• November 18, 2024

Call for TPPA proposals to be discussed in public

A New Zealand health expert has said that the proposed Trans-Pacific Partnership Agreement (TPPA) would effectively prevent governments from enacting health policies for fear of being sued, according to an Independent Newspapers story.

New Zealand health advocates and their counterparts in some of the other countries involved in the TPPA negotiations have, through The Lancet medical journal, raised concerns about the agreement.

The TPPA is being negotiated between 12 Pacific Rim countries and would affect an estimated 700 million people.

Twenty seven signatories from Australia, Canada, Chile, Malaysia, New Zealand, the US and Vietnam have called for the public release of details of the trade deal and public discussion about its consequences on access to healthcare.

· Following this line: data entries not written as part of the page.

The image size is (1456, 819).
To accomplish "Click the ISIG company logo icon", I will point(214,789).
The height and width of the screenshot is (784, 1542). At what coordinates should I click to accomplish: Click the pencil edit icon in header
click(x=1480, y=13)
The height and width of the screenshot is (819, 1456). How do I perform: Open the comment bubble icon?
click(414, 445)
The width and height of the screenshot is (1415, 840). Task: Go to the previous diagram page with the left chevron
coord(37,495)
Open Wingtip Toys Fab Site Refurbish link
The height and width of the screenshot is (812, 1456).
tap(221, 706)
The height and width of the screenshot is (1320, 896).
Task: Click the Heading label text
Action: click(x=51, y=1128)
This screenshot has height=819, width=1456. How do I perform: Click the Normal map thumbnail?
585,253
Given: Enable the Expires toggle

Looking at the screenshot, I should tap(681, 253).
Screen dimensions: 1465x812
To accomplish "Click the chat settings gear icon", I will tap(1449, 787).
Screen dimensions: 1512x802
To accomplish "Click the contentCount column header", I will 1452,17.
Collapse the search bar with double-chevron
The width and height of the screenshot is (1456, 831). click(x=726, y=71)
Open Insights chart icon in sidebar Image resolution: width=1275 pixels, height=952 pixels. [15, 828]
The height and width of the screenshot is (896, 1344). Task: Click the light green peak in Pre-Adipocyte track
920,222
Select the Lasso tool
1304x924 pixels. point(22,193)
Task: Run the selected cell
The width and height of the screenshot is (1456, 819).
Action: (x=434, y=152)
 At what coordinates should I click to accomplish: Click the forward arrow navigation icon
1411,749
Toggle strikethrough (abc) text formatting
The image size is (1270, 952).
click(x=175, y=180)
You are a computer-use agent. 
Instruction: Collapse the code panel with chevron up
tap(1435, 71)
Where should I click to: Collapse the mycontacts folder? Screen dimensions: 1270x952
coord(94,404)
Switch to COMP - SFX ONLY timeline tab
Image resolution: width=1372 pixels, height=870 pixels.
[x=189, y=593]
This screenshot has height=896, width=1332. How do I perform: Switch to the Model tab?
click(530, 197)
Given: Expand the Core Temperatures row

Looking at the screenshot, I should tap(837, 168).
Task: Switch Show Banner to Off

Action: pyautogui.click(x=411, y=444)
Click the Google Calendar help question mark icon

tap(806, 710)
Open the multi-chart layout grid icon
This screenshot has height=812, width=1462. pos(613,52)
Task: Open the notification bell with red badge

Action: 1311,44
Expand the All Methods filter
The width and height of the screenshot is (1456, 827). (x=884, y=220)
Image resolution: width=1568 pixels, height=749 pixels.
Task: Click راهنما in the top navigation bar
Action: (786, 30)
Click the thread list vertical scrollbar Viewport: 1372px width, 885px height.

Dr. Erik Monasterio, co-lead author and senior clinical lecturer at the University of Otago, Christchurch, said information made available on Wiki Leaks about the trade deal had shown that the TPPA would allow corporations to extend the patent period for branded medications and that this would delay the entry of generic – and cheaper – alternatives on to the market.

The TPPA would effectively prevent governments from enacting health policies for fear of being sued, Monasterio said.

“The Investor State Dispute Settlement mechanism allows corporations to sue governments – if they put into place polices that will interfere with the value of their profit,” he added.